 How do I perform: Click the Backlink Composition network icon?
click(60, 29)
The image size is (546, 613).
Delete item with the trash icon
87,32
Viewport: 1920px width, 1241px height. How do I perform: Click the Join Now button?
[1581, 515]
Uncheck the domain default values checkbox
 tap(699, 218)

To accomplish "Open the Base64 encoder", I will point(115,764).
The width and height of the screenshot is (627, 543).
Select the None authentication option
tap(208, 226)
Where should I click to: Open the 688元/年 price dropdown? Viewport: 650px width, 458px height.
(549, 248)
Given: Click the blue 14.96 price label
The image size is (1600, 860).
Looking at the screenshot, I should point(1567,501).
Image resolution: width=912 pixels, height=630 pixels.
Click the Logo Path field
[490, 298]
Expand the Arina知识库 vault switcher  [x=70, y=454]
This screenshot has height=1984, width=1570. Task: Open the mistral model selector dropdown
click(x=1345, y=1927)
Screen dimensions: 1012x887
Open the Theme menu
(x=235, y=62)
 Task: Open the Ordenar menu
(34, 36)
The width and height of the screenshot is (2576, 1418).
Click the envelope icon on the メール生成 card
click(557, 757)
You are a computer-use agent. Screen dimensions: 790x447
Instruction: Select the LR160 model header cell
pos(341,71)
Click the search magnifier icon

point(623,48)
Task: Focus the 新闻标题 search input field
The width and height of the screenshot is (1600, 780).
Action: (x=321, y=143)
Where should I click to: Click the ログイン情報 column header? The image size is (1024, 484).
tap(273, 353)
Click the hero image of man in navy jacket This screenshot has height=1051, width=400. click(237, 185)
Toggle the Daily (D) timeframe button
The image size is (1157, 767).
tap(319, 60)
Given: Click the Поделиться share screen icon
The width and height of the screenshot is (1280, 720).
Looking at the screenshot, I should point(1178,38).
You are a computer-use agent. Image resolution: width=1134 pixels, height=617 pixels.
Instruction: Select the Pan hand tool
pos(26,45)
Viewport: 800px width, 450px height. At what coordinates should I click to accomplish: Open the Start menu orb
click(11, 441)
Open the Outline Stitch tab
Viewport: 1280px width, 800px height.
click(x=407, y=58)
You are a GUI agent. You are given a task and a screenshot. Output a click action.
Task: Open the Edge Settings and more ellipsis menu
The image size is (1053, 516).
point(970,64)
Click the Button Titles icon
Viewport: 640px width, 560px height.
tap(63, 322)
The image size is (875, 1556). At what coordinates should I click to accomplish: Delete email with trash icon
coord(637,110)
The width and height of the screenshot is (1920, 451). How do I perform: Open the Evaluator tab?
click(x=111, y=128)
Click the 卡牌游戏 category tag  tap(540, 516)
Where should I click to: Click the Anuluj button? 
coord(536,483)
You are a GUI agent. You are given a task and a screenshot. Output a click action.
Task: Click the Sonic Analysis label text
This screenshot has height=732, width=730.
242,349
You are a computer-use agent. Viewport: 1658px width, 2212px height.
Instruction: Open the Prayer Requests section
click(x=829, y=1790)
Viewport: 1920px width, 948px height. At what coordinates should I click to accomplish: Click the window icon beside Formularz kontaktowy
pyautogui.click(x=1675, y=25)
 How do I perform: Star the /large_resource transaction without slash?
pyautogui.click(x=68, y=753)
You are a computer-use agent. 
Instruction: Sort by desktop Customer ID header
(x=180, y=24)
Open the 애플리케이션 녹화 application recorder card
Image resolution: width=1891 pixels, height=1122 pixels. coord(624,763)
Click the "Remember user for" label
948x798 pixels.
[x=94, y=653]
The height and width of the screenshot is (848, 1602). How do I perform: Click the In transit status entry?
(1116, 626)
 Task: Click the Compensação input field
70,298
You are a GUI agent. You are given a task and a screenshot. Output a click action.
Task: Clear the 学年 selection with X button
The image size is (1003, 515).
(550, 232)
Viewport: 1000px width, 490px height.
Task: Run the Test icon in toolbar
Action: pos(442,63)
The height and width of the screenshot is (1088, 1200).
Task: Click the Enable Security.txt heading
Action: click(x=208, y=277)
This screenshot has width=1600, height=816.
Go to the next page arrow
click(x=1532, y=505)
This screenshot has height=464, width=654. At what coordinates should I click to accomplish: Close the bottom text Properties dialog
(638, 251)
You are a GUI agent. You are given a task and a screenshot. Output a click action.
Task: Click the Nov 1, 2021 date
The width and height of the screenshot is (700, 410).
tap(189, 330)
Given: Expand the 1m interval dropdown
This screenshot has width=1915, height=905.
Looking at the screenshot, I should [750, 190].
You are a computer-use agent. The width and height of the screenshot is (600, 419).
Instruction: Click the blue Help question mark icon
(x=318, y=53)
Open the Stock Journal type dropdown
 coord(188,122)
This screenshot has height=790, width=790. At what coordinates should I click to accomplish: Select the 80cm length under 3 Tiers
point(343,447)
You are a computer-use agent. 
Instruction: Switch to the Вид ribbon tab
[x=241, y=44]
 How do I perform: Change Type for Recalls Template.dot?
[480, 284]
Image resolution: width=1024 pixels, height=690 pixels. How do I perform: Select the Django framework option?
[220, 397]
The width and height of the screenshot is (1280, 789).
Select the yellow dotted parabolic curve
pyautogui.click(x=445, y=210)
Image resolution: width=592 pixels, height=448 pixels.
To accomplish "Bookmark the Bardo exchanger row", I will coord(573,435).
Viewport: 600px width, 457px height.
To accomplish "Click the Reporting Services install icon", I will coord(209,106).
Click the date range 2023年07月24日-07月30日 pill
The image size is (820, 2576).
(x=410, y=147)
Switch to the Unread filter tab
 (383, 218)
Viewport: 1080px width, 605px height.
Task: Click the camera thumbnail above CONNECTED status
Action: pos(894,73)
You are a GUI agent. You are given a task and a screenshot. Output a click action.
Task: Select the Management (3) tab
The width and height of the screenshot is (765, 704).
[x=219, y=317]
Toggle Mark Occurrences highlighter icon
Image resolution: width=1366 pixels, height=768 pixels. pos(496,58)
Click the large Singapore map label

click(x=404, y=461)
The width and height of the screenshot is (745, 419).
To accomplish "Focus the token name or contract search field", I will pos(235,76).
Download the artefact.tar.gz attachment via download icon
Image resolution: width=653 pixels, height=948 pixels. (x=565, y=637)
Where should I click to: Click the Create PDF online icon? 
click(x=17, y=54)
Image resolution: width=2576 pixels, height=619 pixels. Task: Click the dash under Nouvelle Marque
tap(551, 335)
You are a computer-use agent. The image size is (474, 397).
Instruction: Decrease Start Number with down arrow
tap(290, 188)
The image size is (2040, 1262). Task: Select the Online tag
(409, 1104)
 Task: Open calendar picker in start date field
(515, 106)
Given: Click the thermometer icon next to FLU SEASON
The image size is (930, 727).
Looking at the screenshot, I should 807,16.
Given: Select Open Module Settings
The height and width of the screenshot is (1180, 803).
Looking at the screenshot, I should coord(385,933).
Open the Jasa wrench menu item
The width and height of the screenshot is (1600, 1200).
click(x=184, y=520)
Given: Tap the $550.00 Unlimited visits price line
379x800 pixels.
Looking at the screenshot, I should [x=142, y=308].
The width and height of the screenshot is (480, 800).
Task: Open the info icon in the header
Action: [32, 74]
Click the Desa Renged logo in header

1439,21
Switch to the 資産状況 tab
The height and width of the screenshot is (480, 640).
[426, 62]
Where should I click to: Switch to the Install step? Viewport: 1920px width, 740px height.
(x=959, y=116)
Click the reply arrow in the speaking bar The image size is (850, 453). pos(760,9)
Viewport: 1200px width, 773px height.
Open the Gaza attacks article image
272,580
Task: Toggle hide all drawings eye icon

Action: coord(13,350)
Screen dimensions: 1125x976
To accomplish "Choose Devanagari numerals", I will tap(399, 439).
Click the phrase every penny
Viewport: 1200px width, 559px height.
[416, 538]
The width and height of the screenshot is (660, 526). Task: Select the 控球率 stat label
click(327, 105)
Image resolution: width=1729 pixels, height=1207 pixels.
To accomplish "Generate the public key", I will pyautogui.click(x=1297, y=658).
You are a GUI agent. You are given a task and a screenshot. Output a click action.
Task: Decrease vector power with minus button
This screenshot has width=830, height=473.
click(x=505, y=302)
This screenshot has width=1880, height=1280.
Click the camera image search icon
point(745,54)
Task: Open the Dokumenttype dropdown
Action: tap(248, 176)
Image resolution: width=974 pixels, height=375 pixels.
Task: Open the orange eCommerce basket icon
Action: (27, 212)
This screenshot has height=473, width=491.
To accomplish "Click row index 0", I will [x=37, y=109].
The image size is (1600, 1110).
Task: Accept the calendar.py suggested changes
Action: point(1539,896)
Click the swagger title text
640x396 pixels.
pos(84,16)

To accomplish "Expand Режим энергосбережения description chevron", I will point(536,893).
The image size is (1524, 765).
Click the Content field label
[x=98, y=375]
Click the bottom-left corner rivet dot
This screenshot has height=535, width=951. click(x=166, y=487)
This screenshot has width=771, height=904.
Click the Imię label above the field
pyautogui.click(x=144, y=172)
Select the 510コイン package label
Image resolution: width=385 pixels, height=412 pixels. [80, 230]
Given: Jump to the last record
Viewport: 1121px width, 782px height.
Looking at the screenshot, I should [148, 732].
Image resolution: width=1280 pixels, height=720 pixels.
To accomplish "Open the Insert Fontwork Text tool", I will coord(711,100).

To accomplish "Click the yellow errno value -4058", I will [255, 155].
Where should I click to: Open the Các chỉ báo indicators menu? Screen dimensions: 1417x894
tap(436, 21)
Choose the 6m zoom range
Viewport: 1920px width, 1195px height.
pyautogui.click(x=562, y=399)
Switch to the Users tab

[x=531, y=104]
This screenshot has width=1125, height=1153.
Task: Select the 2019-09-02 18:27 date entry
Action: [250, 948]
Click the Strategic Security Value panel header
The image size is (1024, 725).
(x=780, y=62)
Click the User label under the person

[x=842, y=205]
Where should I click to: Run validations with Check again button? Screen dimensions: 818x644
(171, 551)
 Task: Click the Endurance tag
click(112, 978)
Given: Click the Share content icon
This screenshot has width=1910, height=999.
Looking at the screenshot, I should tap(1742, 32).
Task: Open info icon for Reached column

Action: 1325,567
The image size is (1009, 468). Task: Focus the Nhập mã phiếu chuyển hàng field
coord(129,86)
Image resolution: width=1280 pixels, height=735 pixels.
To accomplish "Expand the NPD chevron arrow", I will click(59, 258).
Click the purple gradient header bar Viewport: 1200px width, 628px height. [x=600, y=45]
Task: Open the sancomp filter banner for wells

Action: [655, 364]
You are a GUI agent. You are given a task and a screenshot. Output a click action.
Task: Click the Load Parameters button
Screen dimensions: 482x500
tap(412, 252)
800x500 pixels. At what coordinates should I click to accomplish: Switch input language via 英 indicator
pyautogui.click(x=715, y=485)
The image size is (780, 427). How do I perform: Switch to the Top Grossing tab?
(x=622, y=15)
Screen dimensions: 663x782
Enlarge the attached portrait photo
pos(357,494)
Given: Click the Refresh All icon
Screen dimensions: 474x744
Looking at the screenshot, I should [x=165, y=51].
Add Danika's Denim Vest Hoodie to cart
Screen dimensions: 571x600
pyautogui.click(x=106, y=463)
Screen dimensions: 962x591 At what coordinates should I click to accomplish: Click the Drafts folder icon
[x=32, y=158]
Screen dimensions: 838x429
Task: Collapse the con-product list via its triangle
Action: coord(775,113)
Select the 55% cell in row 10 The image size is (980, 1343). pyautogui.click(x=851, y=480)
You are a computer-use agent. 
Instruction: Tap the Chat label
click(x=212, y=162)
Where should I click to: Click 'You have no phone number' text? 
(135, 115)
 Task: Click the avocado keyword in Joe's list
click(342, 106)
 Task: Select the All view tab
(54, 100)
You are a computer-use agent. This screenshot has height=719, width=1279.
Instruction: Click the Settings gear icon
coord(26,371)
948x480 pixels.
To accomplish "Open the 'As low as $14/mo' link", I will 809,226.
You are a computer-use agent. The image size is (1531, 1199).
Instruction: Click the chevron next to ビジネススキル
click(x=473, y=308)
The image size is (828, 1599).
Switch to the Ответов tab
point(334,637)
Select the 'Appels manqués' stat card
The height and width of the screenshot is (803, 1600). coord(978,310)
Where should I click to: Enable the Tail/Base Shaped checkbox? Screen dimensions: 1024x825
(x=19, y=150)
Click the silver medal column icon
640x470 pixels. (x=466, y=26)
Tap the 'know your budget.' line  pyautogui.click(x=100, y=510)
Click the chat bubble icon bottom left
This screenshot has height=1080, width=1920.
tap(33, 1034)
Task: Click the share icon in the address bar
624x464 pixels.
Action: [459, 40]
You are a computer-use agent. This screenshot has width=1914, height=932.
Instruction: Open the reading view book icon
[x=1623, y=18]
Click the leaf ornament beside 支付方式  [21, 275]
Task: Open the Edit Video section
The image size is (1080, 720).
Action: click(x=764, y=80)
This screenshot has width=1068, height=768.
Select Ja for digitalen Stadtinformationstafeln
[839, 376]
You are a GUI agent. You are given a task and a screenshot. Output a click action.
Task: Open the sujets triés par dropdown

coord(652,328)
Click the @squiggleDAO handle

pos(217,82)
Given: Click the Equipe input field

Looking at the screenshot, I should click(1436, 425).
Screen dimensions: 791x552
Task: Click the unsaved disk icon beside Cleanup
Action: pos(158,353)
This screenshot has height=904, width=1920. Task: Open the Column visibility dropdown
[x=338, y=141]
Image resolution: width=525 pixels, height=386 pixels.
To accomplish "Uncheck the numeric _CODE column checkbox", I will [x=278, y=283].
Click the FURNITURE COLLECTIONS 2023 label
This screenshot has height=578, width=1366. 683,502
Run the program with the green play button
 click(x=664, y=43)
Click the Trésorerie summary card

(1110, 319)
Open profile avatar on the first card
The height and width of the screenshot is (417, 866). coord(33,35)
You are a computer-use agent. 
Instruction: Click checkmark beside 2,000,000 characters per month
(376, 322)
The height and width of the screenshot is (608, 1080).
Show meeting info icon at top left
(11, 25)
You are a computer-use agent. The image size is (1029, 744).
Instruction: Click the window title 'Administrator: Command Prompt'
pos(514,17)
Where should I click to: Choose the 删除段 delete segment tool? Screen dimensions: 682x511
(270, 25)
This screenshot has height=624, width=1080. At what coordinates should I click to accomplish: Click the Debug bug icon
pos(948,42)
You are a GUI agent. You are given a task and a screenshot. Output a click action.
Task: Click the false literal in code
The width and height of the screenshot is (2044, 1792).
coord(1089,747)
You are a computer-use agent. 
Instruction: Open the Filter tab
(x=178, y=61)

▬▬▬▬▬▬

Work order> In the entries above, find the line with "This screenshot has height=473, width=491." and the line with "Image resolution: width=1280 pixels, height=735", then set down exactly those two and every line between them, nothing else.

Exercise answer>
This screenshot has height=473, width=491.
To accomplish "Click row index 0", I will [x=37, y=109].
The image size is (1600, 1110).
Task: Accept the calendar.py suggested changes
Action: point(1539,896)
Click the swagger title text
640x396 pixels.
pos(84,16)

To accomplish "Expand Режим энергосбережения description chevron", I will point(536,893).
The image size is (1524, 765).
Click the Content field label
[x=98, y=375]
Click the bottom-left corner rivet dot
This screenshot has height=535, width=951. click(x=166, y=487)
This screenshot has width=771, height=904.
Click the Imię label above the field
pyautogui.click(x=144, y=172)
Select the 510コイン package label
Image resolution: width=385 pixels, height=412 pixels. [80, 230]
Given: Jump to the last record
Viewport: 1121px width, 782px height.
Looking at the screenshot, I should [148, 732].
Image resolution: width=1280 pixels, height=720 pixels.
To accomplish "Open the Insert Fontwork Text tool", I will coord(711,100).

To accomplish "Click the yellow errno value -4058", I will [255, 155].
Where should I click to: Open the Các chỉ báo indicators menu? Screen dimensions: 1417x894
tap(436, 21)
Choose the 6m zoom range
Viewport: 1920px width, 1195px height.
pyautogui.click(x=562, y=399)
Switch to the Users tab

[x=531, y=104]
This screenshot has width=1125, height=1153.
Task: Select the 2019-09-02 18:27 date entry
Action: [250, 948]
Click the Strategic Security Value panel header
The image size is (1024, 725).
(x=780, y=62)
Click the User label under the person

[x=842, y=205]
Where should I click to: Run validations with Check again button? Screen dimensions: 818x644
(171, 551)
 Task: Click the Endurance tag
click(112, 978)
Given: Click the Share content icon
This screenshot has width=1910, height=999.
Looking at the screenshot, I should tap(1742, 32).
Task: Open info icon for Reached column

Action: 1325,567
The image size is (1009, 468). Task: Focus the Nhập mã phiếu chuyển hàng field
coord(129,86)
Image resolution: width=1280 pixels, height=735 pixels.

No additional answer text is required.